- EXERCISES
1. In the article on immigrants' jobs and the housing slowdown, what does Amilcar Guzman plan to open in El Salvador?
2. Continue the article on immigrants' jobs and the housing slowdown from where it stops.

- TEXT PASSAGE
*** Begin section ***

Immigrants' Jobs Vanish With Housing Slowdown
Some Are Leaving the Region to Seek Work Elsewhere or to Return Home

By Nick Miroff
Washington Post Staff Writer
Wednesday, December 27, 2006

The gold rush came in drywall, laminate flooring and granite countertops, and Amilcar Guzman came with it.

Guzman left El Salvador at age 18 in 1999 and landed in Manassas. Soon he had $15-an-hour jobs cutting lumber, driving nails and running a Bobcat loader. He got a car, got married. The Washington region was hungry for houses, houses, houses, and word of the boom reached Mexico and Central America, drawing thousands more eager, jobless men like him.


Juli?n Cabrera, 42, who arrived in the area from El Salvador in 2004, says that a year ago he was getting hired three times a week, but as of mid-December he hadn't worked in 15 days.


Then sometime last year, Guzman said, the rush began to go bust, little by little, month by month. The contractors stopped hiring. The phone stopped ringing. Washington, it seemed, had all the houses it could hold .

So Guzman got a plane ticket. On Jan. 20, he is taking his family back to El Salvador, with plans to open an auto repair shop with the money he has saved. "There's no work here anymore," he said, having spent the past month unemployed. "And when there's no work, it's time for Latinos to go back to the countries where they came from."

Hispanic immigration to the Washington region has always followed a seasonal pattern, as the winter puts a chill on outdoor labor and drives workers south. But with home sales and housing starts dropping after years of steady growth, many Hispanic workers -- legal and illegal -- say the good times are gone.

"The Hispanic population in Virginia has grown too much," said Guzman, echoing the sentiments of those who support tough immigration policies, "and that's closed off a lot of job opportunities."

Demographers who track migration patterns and embassy staff members say it's too soon to tell exactly how the housing construction decline has affected the region's Hispanic population. But stories of departing workers abound. Some workers say they're headed home; others, spurred by rumors of construction jobs, try their fortunes in the Carolinas, Georgia, New Orleans.

*** End section ***

- ENTRIES SUPPLIED
*** Begin section ***

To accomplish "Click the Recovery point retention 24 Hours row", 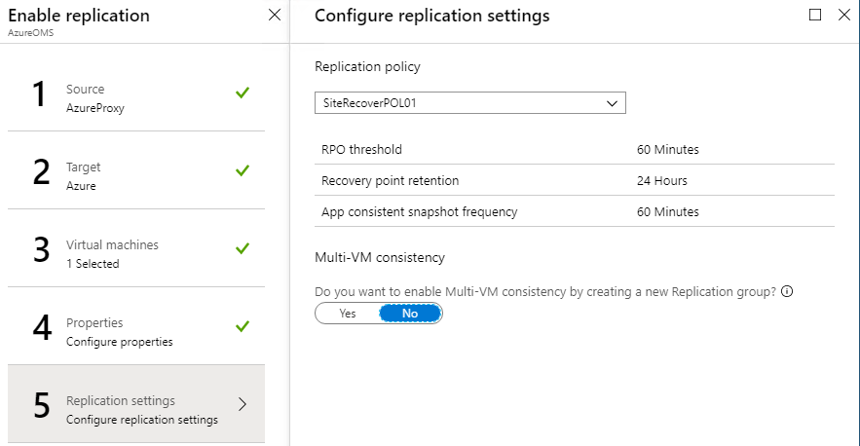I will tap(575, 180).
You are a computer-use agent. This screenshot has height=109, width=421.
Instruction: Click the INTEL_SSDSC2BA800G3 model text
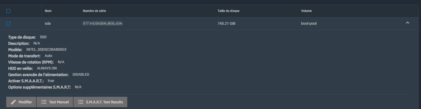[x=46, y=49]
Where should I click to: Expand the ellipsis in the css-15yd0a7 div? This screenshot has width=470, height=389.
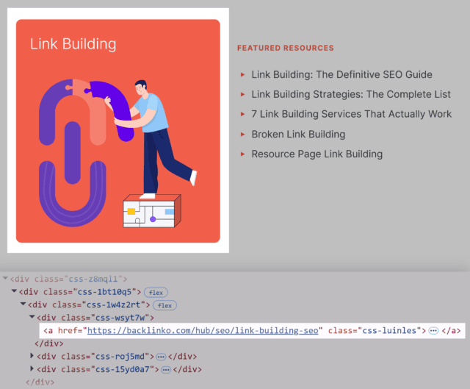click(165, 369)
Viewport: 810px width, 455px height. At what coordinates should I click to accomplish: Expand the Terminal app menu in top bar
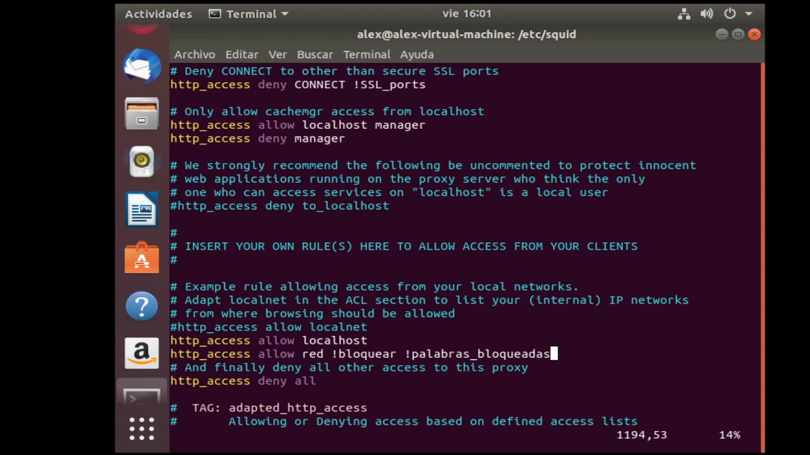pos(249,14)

*** End section ***

- ANSWERS FOR EACH ITEM
1. An auto repair shop, funded with the money he has saved.

2.
"It's a little better here, but not much," said Raul Amayas, 21, a Salvadoran immigrant reached by phone in Charlotte. Amayas left Manassas last month after losing his $400-a-week landscaping job. Now he's making $300 a week as a busboy at a Mexican restaurant. "It's hard here. Ugly," Amayas said.

Other immigrant workers said they're optimistic things will pick up again.

Julian Cabrera, 42, arrived in Woodbridge in 2004, a sharecropper from El Salvador who could no longer feed his nine children on the $5 a day he earned growing corn and beans. He has been snagging work at Route 1 and Longview Drive ever since. A year ago, he would get hired at least three times a week. But he hasn't found work once this month and is thinking of going to Texas, where his brother-in-law might be able to get him a job with a contractor. Until then, he's not sending money home to his family in El Salvador.

"I call my wife every eight days," he said, eyeing passing cars for potential employers. "I just tell her to be patient."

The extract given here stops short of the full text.